**Problem description**
The lines below that include the word "zoom" are to be reported.

**Records supplied**
——————————
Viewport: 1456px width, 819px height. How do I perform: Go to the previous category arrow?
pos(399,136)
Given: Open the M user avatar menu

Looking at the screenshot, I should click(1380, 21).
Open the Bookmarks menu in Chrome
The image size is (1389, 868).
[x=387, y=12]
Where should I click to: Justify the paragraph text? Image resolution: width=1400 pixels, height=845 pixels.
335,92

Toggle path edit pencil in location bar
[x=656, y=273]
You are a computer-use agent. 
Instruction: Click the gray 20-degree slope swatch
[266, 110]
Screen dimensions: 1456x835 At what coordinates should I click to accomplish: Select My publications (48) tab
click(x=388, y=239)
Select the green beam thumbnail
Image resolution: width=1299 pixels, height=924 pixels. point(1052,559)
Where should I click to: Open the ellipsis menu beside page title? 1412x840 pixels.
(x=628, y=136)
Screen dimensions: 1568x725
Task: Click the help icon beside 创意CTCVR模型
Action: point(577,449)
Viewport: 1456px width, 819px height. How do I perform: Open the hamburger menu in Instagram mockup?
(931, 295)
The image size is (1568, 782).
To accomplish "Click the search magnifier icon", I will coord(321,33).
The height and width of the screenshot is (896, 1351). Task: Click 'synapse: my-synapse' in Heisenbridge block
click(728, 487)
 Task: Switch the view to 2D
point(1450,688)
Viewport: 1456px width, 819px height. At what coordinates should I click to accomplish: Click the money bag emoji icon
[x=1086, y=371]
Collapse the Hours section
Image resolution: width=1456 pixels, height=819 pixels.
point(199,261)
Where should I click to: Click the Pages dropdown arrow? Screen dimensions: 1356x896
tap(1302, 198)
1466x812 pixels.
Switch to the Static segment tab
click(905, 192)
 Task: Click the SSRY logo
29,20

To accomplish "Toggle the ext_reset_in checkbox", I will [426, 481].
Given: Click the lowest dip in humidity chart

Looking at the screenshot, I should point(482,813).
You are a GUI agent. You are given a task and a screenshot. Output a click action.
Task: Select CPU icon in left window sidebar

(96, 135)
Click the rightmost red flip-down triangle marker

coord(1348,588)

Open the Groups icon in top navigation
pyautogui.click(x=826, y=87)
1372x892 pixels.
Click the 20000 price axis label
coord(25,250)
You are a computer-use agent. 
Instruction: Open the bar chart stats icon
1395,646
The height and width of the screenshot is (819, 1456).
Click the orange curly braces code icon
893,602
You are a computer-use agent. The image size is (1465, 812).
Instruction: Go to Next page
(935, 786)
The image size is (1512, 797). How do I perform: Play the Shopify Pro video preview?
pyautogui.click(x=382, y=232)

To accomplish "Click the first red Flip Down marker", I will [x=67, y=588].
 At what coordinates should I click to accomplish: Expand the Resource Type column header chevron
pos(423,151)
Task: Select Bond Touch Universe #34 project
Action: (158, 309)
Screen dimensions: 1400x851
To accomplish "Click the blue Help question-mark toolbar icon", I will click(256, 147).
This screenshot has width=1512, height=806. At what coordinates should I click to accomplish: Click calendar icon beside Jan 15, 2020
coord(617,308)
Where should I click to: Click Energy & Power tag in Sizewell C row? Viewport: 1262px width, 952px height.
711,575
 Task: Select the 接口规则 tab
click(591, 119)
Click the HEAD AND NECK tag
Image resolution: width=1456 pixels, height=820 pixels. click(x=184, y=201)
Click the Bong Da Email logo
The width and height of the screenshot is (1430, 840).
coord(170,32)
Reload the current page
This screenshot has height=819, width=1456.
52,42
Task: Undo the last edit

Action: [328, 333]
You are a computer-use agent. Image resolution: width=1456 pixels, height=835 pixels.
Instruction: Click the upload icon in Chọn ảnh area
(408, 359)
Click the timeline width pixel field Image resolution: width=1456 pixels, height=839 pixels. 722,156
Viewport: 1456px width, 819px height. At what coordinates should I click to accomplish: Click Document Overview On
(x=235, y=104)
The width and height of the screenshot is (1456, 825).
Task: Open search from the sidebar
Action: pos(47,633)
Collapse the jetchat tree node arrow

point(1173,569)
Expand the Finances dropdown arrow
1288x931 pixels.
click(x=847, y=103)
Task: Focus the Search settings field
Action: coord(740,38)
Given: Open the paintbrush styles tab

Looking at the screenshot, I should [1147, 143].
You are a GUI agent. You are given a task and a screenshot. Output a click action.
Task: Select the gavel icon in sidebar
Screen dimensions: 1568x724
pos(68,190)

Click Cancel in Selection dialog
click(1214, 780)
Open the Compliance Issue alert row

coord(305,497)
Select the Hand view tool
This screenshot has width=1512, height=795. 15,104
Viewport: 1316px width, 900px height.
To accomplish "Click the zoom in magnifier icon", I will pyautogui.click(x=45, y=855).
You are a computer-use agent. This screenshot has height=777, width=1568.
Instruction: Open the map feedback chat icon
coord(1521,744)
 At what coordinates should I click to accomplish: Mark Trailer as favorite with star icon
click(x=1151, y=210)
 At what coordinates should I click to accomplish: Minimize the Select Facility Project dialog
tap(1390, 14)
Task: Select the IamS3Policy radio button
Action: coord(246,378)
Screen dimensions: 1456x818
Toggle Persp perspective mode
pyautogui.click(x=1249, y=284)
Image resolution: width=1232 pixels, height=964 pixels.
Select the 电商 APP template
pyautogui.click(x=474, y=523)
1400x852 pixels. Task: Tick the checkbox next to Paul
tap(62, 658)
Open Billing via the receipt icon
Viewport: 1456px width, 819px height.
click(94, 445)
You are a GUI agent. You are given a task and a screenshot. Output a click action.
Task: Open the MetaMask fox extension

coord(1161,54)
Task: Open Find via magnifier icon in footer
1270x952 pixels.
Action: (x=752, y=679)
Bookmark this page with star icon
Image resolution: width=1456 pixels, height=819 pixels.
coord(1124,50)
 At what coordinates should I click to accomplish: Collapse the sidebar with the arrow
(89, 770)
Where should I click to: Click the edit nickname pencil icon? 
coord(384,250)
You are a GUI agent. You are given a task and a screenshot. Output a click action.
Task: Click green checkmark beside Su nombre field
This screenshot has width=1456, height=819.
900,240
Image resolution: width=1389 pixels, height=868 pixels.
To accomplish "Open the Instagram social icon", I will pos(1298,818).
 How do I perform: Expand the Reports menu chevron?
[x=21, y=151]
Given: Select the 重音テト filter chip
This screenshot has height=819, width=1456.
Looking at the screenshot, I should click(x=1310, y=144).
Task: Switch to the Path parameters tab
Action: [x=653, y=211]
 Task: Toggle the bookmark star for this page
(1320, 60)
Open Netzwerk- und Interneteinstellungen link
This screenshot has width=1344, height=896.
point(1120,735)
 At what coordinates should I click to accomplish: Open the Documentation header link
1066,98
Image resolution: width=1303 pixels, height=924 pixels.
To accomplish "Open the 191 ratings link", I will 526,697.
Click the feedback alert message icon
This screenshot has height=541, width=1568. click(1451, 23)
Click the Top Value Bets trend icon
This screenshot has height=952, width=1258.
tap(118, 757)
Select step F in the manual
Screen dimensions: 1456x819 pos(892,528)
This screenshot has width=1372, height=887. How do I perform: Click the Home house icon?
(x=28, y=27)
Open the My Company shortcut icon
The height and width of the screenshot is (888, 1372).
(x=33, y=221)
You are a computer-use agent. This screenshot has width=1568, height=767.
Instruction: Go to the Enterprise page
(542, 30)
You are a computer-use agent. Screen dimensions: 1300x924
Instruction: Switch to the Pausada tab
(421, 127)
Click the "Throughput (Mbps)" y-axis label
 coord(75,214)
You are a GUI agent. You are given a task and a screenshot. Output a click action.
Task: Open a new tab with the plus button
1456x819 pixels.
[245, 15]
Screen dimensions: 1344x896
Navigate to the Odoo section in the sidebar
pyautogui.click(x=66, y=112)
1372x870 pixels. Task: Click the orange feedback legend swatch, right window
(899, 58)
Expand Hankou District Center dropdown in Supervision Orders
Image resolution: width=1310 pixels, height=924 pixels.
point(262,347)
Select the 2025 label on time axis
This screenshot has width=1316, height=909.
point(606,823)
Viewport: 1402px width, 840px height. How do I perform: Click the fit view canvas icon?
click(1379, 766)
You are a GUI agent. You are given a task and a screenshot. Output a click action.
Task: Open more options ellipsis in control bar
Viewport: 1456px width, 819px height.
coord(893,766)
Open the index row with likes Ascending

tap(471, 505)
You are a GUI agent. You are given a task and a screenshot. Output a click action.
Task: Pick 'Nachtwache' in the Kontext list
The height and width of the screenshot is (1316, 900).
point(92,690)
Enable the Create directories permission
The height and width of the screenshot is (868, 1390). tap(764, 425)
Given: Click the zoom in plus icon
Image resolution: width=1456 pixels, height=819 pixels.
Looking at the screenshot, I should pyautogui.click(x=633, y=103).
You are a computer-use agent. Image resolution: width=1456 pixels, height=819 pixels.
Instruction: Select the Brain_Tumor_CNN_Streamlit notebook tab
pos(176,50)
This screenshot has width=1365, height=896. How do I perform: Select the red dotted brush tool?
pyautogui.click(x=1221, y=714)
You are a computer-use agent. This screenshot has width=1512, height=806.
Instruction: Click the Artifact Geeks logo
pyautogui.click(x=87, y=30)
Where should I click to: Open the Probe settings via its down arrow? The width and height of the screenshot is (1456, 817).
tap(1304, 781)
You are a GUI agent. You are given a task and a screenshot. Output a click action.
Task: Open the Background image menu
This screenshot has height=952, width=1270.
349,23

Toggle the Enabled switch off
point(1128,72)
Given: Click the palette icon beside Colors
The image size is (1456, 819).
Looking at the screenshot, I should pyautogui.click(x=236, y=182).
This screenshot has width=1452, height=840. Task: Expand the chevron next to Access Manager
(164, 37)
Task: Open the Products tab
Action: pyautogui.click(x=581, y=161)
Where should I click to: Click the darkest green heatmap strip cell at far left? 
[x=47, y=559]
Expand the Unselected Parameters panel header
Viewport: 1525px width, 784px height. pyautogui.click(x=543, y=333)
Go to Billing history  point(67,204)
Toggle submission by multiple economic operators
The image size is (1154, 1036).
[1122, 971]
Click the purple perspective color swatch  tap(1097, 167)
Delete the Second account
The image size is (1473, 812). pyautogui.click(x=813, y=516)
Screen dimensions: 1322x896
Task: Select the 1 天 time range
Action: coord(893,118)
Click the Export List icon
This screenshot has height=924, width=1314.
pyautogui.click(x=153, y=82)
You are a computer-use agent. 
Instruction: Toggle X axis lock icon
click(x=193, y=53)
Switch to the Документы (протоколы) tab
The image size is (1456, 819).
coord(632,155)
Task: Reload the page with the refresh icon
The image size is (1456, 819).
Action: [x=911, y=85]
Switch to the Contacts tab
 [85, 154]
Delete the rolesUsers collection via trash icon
——————————
**Completed exercise**
To accomplish "Click the zoom in magnifier icon", I will pyautogui.click(x=45, y=855).
Given: Click the zoom in plus icon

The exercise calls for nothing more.